The lowest earnings median was for those majoring in counseling or psychology, at $29,000, and early childhood education, at $36,000. Workers with a bachelor’s degree in English language and literature, the most popular major within the humanities, have median earnings of $48,000.

This data led one professor (a poet!) to conclude that the humanities do not make cents (excuse me–sense):

“Education is so off-the-charts expensive now,” said poet and Florida International University professor Campbell McGrath. who noted that his son is considering an anthropology degree. “You are making a really weird decision if you decide to send your kids off to study philosophy. It would be a better world if we all studied the humanities. But it’s not a good dollars-and-cents decision.”

The article is worth considering in full.

This makes me think on a number of levels.  I went to a liberal arts college and studied history, a humanities discipline.  The study applies to me and many of my peers.  It strikes me that it could be a bad decision to study the liberal arts.  If you must take on a great deal of debt to do so, you might want to go elsewhere.  Too many college students make decisions about college based on emotional, not practical, criteria.  This is bolstered by a boosterist self-esteem culture that celebrates dreaming and denigrates rationality.  Those who need a slogan, in other words, to back up a perhaps irrational decision can find one.  “You only live once,” “live in the moment,” “don’t let the dream die,” and so on, all maxims that would make excellent classic rock song titles (which should be a major source of concern).  The problem with following such slogans when it comes to four-year collegiate decisions is that you can wake up the morning after with a blistering headache and a $100,000 tuition bill.
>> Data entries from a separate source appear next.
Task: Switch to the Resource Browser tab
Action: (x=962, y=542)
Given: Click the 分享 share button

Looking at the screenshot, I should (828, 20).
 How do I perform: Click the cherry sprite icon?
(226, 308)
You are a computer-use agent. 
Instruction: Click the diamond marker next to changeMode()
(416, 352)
That may not be a huge problem if you’re planning on working as a chemical engineer for the rest of your life.  But many who would make such an ill-advised gamble won’t be making six figures within two years–or perhaps ever.  Debt is a far-off, weightless proposition when young, and a cold, hard, steely reality when old.  The descriptor often attached to it is “crippling,” and it is so for a reason.

How does this relate to the topic at hand?  Parents and students need to be a bit more practical about the decision to go to college.  Does this mean, though, that one should not study philosophy?  I say no.  The traditional liberal arts curriculum is a sensational way to learn.  It exposes the mind to all sorts of important ideas that one would not otherwise encounter.  But perhaps one should not study such a course at the most expensive school possible.  Perhaps one should take out less debt and earn a slightly less prestigious degree in order to be able to live and move and have one’s being in the future.
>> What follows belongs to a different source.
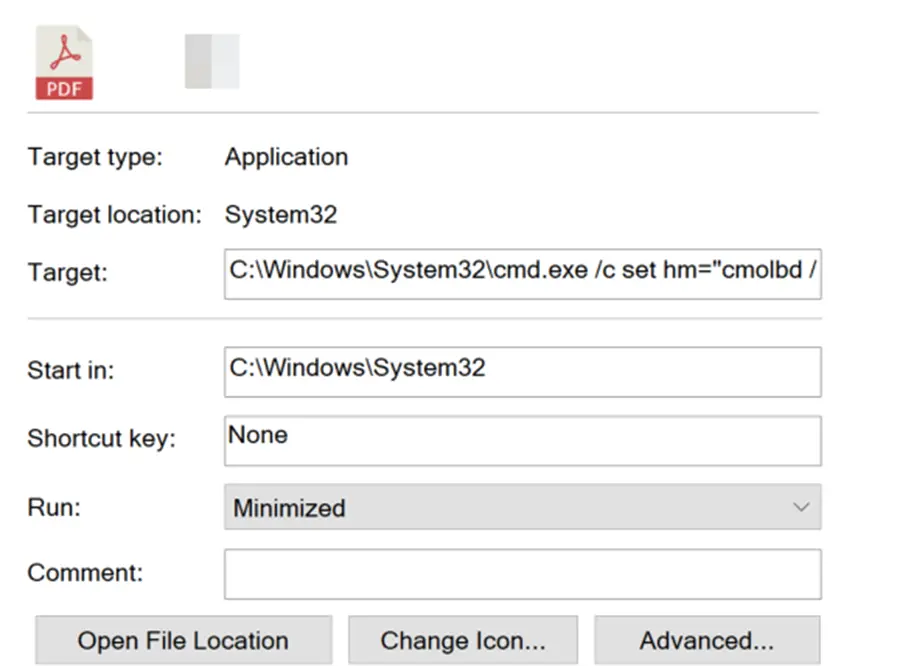Image resolution: width=914 pixels, height=666 pixels.
Task: Click the blurred shortcut name box
Action: [212, 61]
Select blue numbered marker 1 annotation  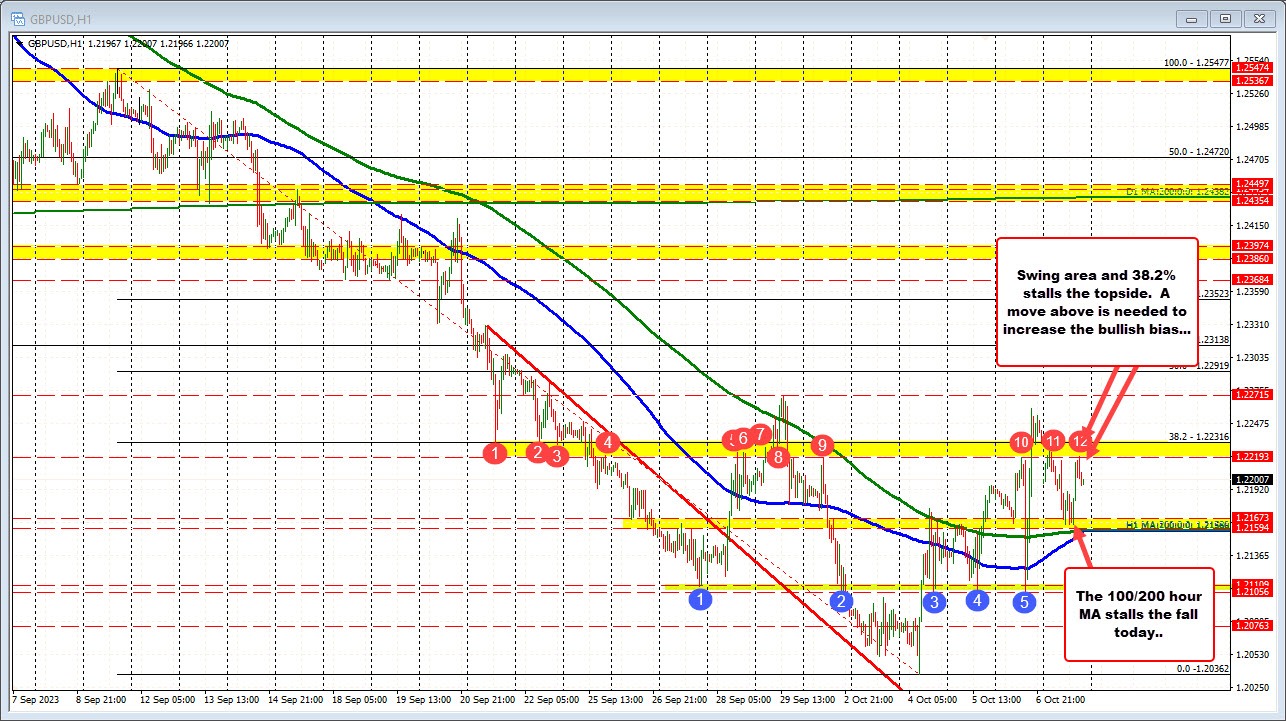coord(700,598)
The problem, it seems to me, is not studying philosophy.  That’s a great major.  The problem comes when one studies philosophy and goes $95,000 into debt to do so.  That is a very tricky matter, because only the creme de la creme will earn enough in a reasonable amount of time to pay back such a sum.

In a period that still experiences the effects of a recession, Christians are reminded of just how practical such a course is–and how biblical.  We sometimes read Scripture to enfranchise our ambitions, inflate our hopes.  But the Bible is on-the-ground practical.  There is a time to roll the dice, so to speak.  There are risks worth taking.  But we do well to remember Proverbs 22:7: “The rich rules over the poor, and the borrower is the slave of the lender.”  We have been freed from slavery to sin by the cross-work of Jesus Christ.  We should be very wary of other masters who would rule us, promising perfect fulfillment, the achievement of all our dreams, and a degree that will open every door.

  • Michael Metts

    I’d be curious how business degrees are fairing right now.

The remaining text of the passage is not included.